# Activity
Some lines in the entries contain the word "breadcrumb". Copy all of them.

# Data for review
┄┄┄┄┄┄┄┄┄┄
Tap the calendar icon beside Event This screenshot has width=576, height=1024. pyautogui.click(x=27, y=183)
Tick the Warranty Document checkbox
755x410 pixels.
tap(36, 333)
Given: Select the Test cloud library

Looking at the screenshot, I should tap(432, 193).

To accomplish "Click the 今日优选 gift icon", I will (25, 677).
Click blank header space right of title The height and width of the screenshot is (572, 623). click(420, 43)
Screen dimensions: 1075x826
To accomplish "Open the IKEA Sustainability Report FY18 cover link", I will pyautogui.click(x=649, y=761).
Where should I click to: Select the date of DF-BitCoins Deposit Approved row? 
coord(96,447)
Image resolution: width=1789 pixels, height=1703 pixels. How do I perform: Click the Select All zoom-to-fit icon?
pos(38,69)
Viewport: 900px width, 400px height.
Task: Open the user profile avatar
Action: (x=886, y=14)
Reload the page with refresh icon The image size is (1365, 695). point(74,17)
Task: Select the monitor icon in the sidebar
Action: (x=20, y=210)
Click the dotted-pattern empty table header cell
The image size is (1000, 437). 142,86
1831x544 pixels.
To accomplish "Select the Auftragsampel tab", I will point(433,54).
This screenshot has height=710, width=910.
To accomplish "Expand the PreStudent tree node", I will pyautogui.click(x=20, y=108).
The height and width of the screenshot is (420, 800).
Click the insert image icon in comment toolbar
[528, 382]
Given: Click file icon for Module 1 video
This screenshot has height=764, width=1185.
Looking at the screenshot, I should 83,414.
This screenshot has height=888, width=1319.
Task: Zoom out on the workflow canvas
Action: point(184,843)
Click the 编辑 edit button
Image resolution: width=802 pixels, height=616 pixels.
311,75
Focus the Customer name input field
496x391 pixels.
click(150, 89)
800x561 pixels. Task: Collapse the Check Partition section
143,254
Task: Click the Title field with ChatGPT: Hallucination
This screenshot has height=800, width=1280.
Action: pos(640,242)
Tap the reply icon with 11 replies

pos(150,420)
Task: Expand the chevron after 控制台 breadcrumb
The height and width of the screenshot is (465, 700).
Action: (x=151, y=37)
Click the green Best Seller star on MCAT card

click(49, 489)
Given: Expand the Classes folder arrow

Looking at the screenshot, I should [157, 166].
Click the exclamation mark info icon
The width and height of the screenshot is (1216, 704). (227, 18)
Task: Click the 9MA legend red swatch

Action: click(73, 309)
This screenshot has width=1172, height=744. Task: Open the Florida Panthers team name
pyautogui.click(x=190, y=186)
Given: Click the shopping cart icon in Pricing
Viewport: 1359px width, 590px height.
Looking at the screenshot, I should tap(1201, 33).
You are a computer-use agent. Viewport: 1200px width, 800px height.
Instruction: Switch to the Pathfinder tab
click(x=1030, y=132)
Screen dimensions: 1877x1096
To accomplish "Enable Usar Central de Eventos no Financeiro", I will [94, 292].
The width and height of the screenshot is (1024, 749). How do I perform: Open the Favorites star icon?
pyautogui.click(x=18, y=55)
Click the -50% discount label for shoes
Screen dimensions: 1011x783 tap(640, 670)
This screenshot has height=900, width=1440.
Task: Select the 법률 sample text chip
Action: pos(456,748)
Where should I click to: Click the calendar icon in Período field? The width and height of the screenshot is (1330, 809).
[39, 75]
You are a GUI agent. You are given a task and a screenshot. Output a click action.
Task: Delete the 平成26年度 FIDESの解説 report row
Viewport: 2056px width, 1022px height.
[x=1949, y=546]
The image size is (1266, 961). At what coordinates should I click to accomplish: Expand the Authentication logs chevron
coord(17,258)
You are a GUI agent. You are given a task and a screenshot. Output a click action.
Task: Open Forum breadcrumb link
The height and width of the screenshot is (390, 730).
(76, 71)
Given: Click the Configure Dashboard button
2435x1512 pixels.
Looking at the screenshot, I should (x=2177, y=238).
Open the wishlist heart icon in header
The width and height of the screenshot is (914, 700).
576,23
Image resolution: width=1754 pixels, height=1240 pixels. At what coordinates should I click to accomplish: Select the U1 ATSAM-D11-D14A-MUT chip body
┄┄┄┄┄┄┄┄┄┄
# Result of this exercise
Task: Expand the chevron after 控制台 breadcrumb
Task: Open Forum breadcrumb link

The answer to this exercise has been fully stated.